A Chinese shopping centre combines commercial, leisure and social functions. It is a place to hang out, meet friends and savour familiar sounds and smells. Its noodle shops, tea houses and video stores stay open late at night, and restaurants are crowded with business executives and grandparents wheeling babies and toddlers until early afternoon. A non-probabilistic sample of store owners in Chinese malls, plazas and strips in Scarborough revealed that 80% of customers were Chinese who came from all across Toronto (50%) as well as from the surrounding neighbourhoods (42%), thereby making them hybrid retail establishments, namely combining neighbourhoods and regional functions. These malls are the hub of suburban Chinatowns (Gorrie 1991).

Structure and Organization

Typically, a Chinese commercial mall has a Chinese grocery store, a food court or noodle and tea shop, video and music stores, restaurants, book stores, gift shops, electronic stores, an Asian bank, and occasionally a cinema.2 Almost all stores are independents. There are no chains, yet. The stores are generally small in area (600 - 800 sq. ft.) flanked by a Chinese grocery store and a restaurant/banquet hall approaching 20,000 -30,000 sq. ft. in leasable area in big malls. The latter approximate the role of anchors in these malls.
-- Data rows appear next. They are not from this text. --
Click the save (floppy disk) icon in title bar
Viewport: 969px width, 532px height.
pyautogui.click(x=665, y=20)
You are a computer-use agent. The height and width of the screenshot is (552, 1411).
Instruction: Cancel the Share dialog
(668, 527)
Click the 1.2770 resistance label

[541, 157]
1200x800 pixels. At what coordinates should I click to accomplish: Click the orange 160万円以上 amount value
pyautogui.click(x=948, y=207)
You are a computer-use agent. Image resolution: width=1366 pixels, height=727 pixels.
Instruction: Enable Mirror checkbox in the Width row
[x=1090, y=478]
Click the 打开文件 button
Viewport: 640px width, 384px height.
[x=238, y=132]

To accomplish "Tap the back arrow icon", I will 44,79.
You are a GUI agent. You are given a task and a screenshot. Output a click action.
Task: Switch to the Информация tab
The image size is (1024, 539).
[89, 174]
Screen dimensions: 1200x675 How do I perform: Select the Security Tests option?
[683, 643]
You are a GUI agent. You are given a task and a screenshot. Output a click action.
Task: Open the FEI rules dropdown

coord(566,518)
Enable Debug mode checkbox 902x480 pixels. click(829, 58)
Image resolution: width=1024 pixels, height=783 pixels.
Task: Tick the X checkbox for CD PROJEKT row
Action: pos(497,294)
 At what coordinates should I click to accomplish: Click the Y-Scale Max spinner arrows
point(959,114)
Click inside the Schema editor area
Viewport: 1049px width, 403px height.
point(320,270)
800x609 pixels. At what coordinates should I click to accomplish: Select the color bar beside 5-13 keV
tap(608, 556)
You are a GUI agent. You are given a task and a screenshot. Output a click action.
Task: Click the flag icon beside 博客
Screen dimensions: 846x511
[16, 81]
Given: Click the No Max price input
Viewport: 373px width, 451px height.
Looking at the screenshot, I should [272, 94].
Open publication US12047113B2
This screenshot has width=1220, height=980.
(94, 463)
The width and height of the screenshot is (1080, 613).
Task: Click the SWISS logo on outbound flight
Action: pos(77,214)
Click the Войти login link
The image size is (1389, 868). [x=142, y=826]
A majority of Chinese malls (7 out of 12 in Scarborough) include professional offices above stores in 2-4 storey buildings or in a separate but flanking structure. Most of the doctors, accountants and lawyers practicing in these buildings are geared to serve a Chinese clientele. The relatively small size of stores and absence of anchors are sometimes raised as points of concern by analysts for the future marketability of these properties.3

The demand for Chinese malls has remained robust until recent times. All 12 malls and plans in Scarborough have been fully rented even through the recessionary cycle of 1991-1994. Rentals have been comparable with the market rates, $20-30 per sq. ft. net, without any sales-based add-on. Since 1993 an innovative approach is beginning to emerge in the organization of Chinese commercial space -- i.e., condominiumization. New malls are beginning to be marketed as condominiums and some old ones are beginning to be converted to retail condominiums selling for $500 - 800 per gross sq. ft. A recent study of the retail condominium market in Markham estimates that condominiumization promises large speculative and quick returns to developers. The profit could be as much as 5-6 times the cost. The study cautions about issues arising from condominiumization -- speculation, overbuilding and the market bust following the current boom as well as implications of a large number of commercial property owners on parking requirements and mall management.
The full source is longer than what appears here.